== Assignment ==
Print all entries below exactly, without images.

*****

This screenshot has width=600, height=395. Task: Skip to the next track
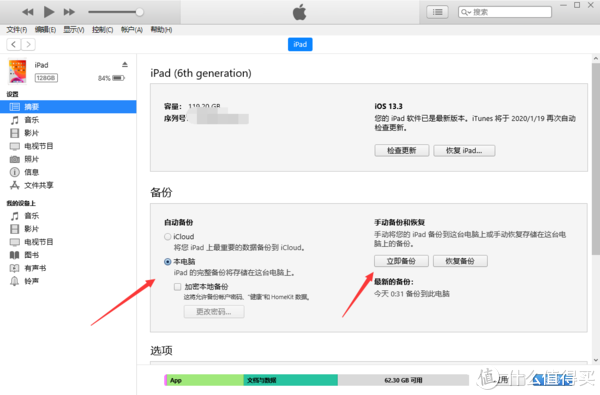point(69,12)
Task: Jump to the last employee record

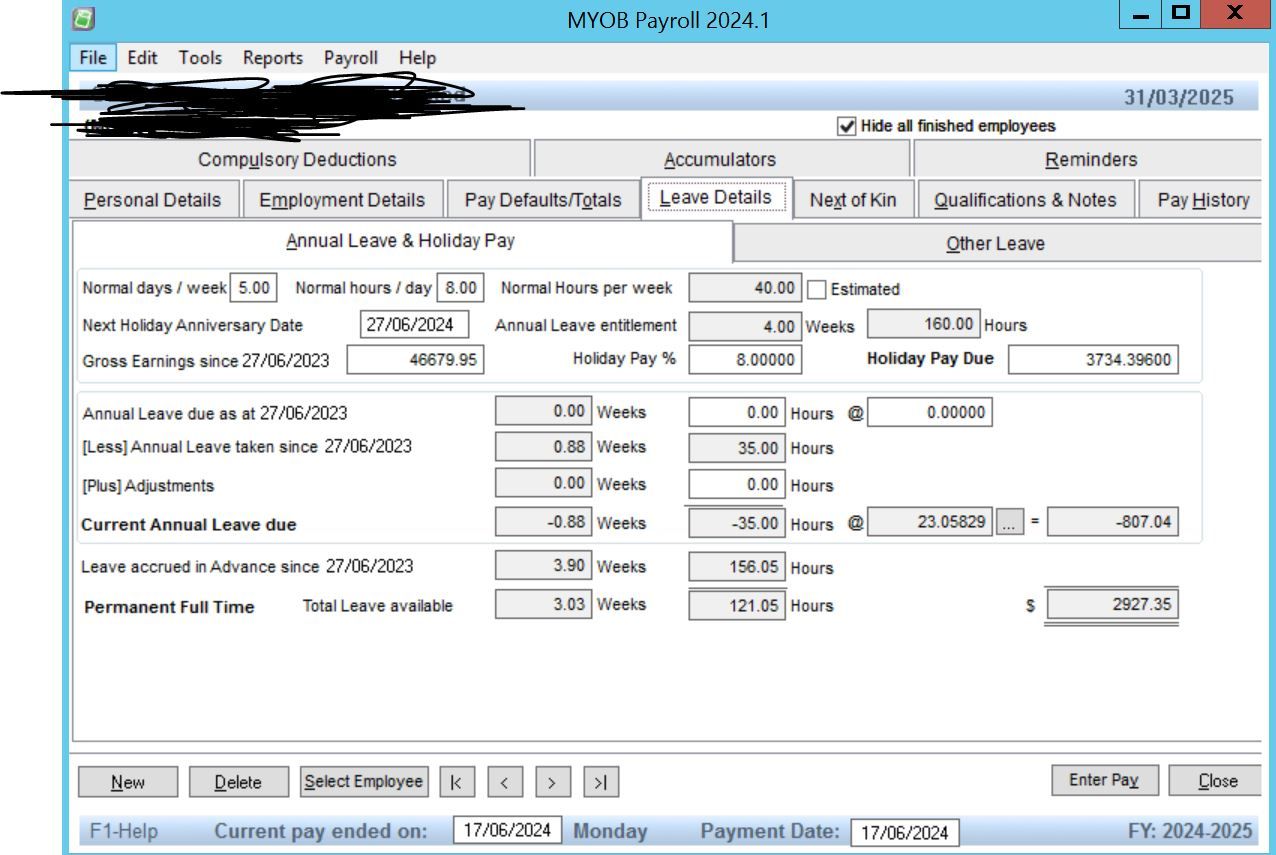Action: (x=601, y=781)
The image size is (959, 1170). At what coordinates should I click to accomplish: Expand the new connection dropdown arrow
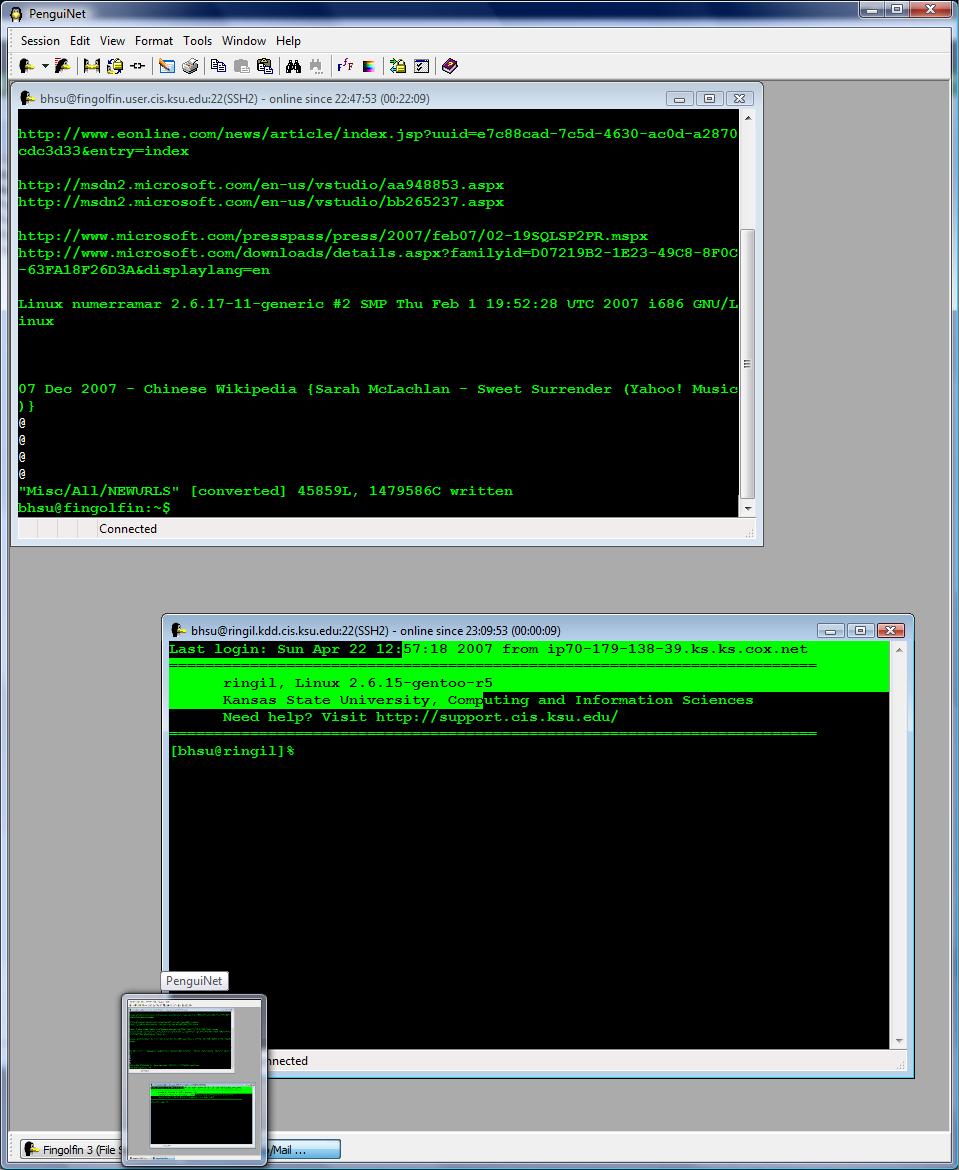click(x=45, y=66)
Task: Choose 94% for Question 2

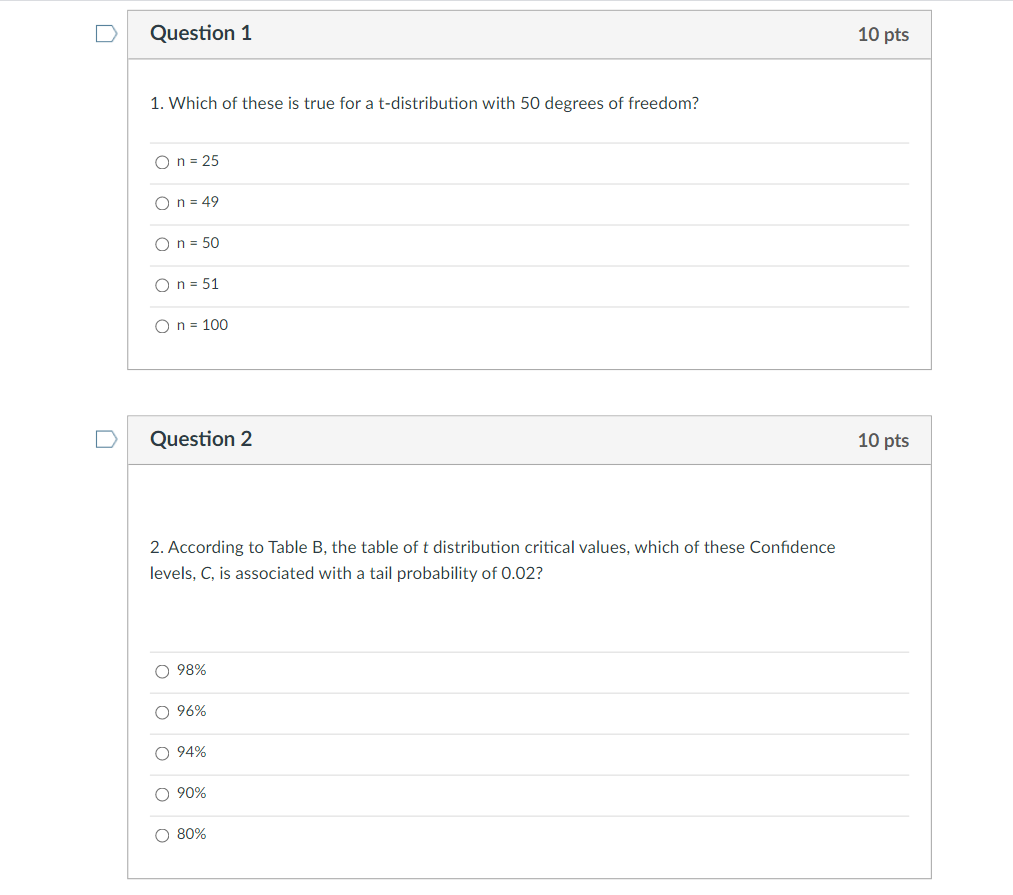Action: (x=162, y=752)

*****

== Response ==
This screenshot has width=600, height=395. Task: Skip to the next track
point(69,12)
Task: Jump to the last employee record

Action: (x=601, y=781)
The image size is (959, 1170). At what coordinates should I click to accomplish: Expand the new connection dropdown arrow
click(x=45, y=66)
Task: Choose 94% for Question 2

Action: (x=162, y=752)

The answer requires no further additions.